→ **DATA SECTION**:
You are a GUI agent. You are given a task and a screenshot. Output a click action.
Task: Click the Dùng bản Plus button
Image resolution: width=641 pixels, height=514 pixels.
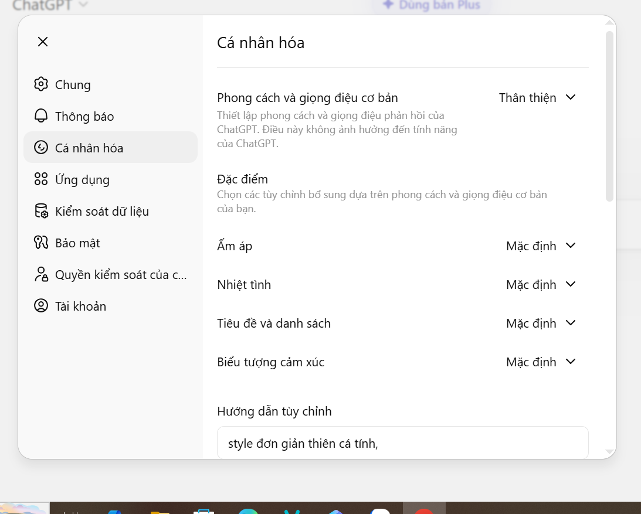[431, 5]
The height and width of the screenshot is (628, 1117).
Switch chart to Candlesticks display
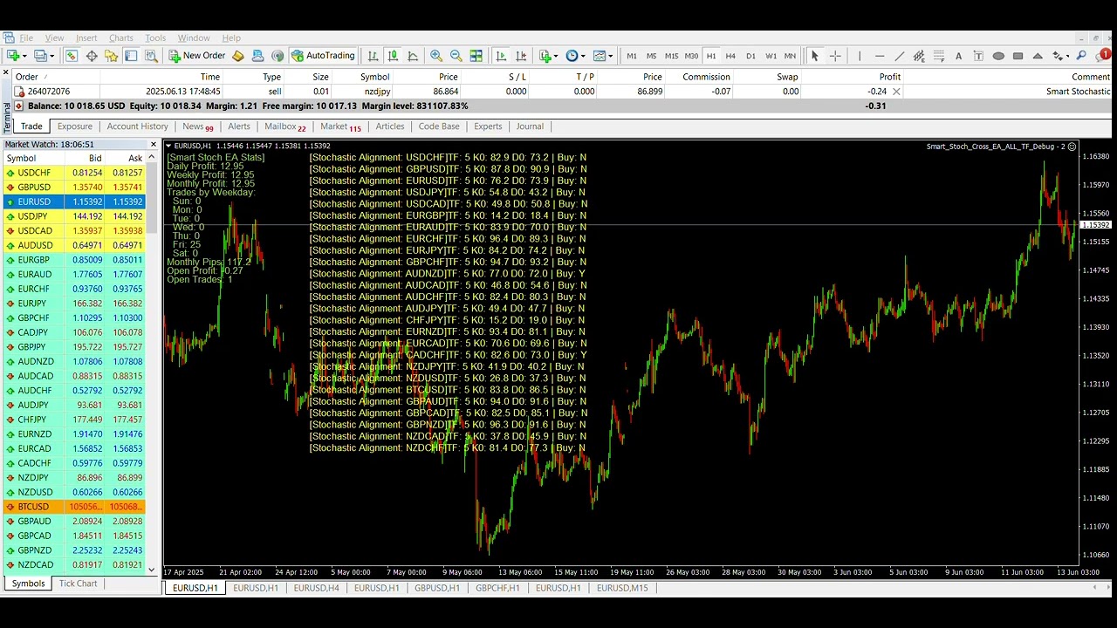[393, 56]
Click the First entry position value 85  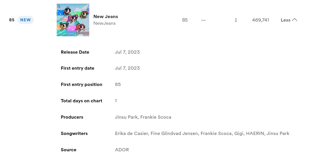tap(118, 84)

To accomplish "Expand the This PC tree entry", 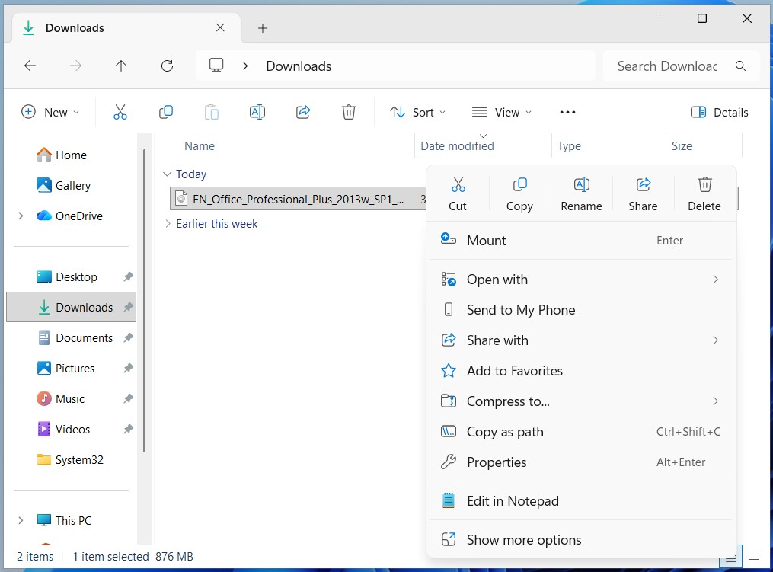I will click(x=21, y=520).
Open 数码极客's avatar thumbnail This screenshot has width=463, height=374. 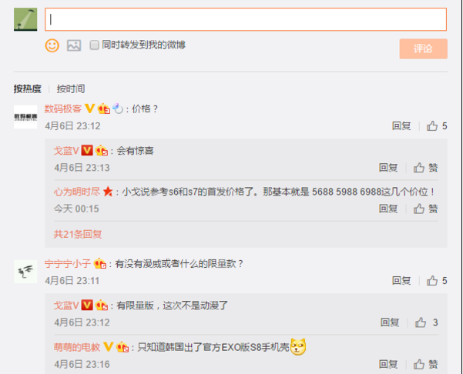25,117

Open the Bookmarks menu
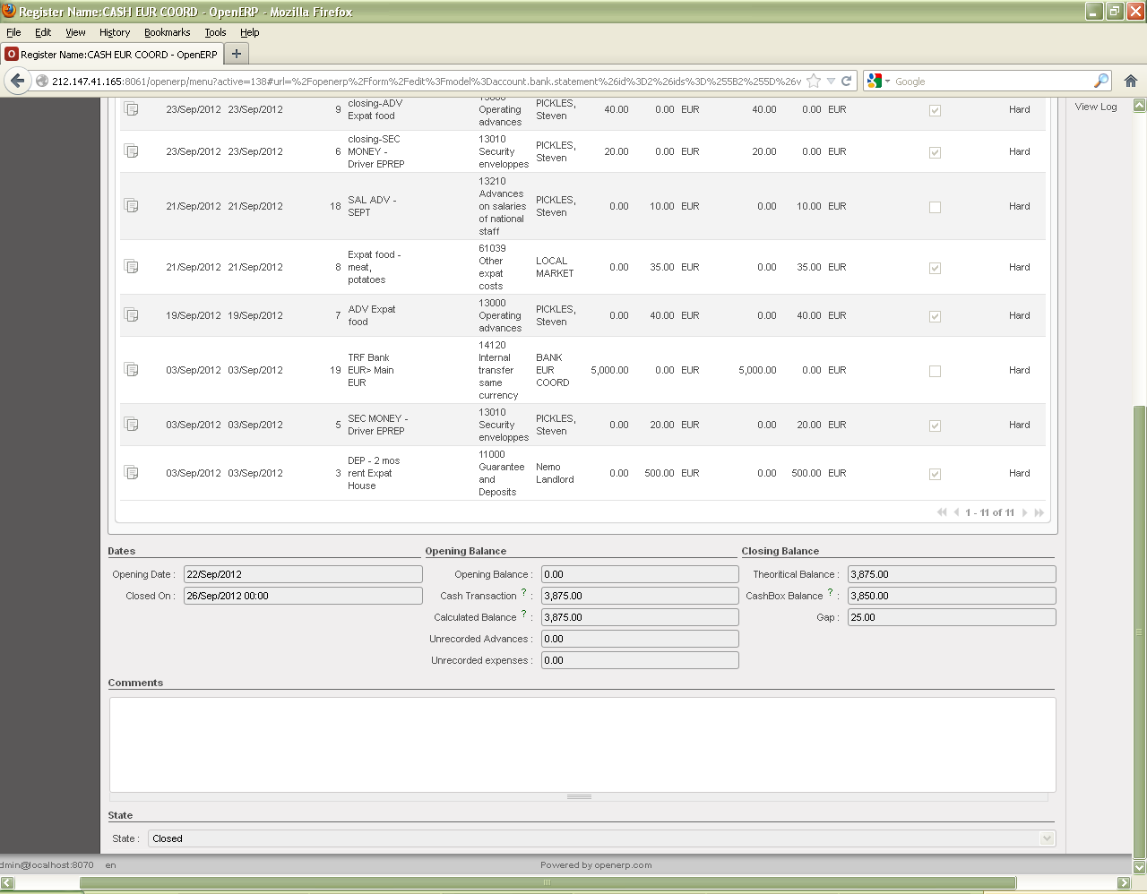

→ **EXERCISE**: Print the lines from the beginning of the records up to and including the line containing "The height and", word for word, with no pictures.

→ **ANSWER TO THIS PROBLEM**:
You are a GUI agent. You are given a task and a screenshot. Output a click action.
Task: Click the Dùng bản Plus button
Image resolution: width=641 pixels, height=514 pixels.
[431, 5]
The height and width of the screenshot is (628, 1117).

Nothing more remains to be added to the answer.